Love is a very strange thing. One minute you’re making out like high school kids on the couch and the next someone is packing their bags, slamming the door, and squealing tires out of the driveway. In some cases it is a series of petty arguments that take the relationship from one point to another, while in other cases it can be infidelity, abuse, or other serious situations that bring the relationship to an end.
So, what do you do when you want to win your love back? While the exact circumstances of your break-up and the personality of your ex will make some difference in how you go about doing this, there are some basic rules that need to be followed in all circumstances.
Rule #1: Threats have no place in a loving relationship.
When you want to win your love back, it is easy to resort to dirty tactics like making threats to get your ex to come back to you. You know a lot about this person and understand clearly their fears, frustrations, and worries. If you come up with threats like saying you will keep their children from seeing them or tell their family their deepest secrets, you may get them to come back for awhile but you will in no way win back their love.
You don’t want to force them to come back. Rather, you want to win them back because they have chosen you and want to be with you. Someone in a relationship due to threats will be unhappy and unpleasant to be around while someone who has chosen to come back will be very happy and eager to make it work in the long term.
Keep the treats out of the equation and play fair. Don’t throw their dirt up in their face, as tempting as that may be right now.
Rule #2: Dig down deep to understand what you can do better.
Rather than demanding an apology from your ex or blaming them for everything, honestly assess what blame you have for the destruction of the relationship and openly accept that blame. You probably already know what mistakes you made, but you have to swallow your pride and openly admit these weaknesses to your ex. That is the only way to open them up and encourage them to do the same.

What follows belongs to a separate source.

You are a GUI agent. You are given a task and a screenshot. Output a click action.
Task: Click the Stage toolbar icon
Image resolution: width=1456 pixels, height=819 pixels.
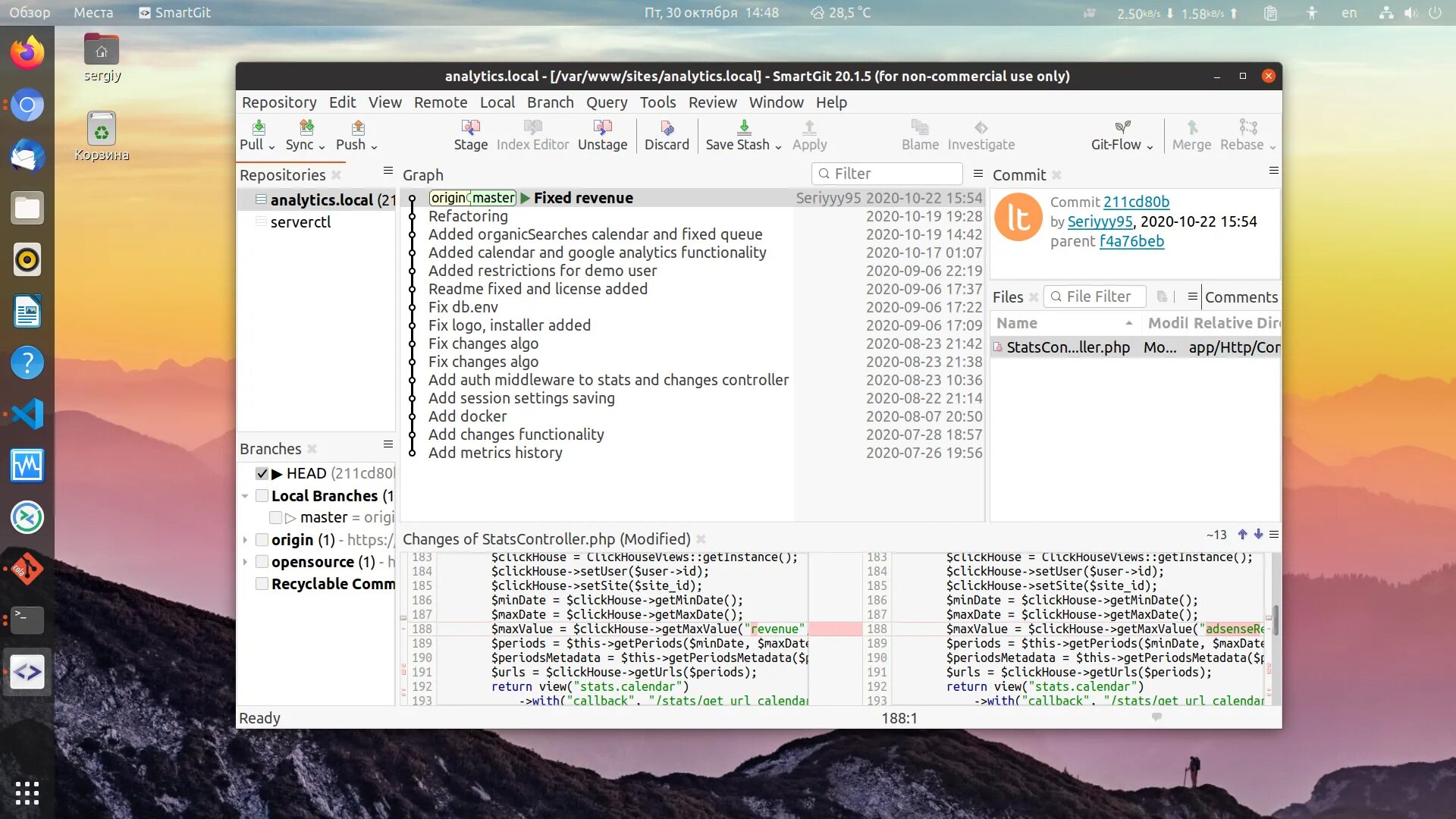tap(470, 127)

One person usually does not create the destruction of a relationship, even in the case of infidelity. There are usually weaknesses within the relationship that allow the infidelity to happen. Both people involved must acknowledge what they did wrong if they are ever to fix it and do it right in the future.
Rule #3: Don’t be a doormat.
No matter how bad you want to win back the love of your life, you can’t be the one to shoulder all the blame and you should not be willing to accept things that you don’t agree with. For instance, if your ex cheated on you but has never acknowledge that the affair was wrong and wants to continue a “friendship” with the person they cheated with, you should not accept those relationship terms. You may not get them back if you stand your ground, but the relationship won’t last long if you are unhappy anyway.
Just make sure the terms of the relationship are reasonable and that both of you are acknowledging your fair share of the blame.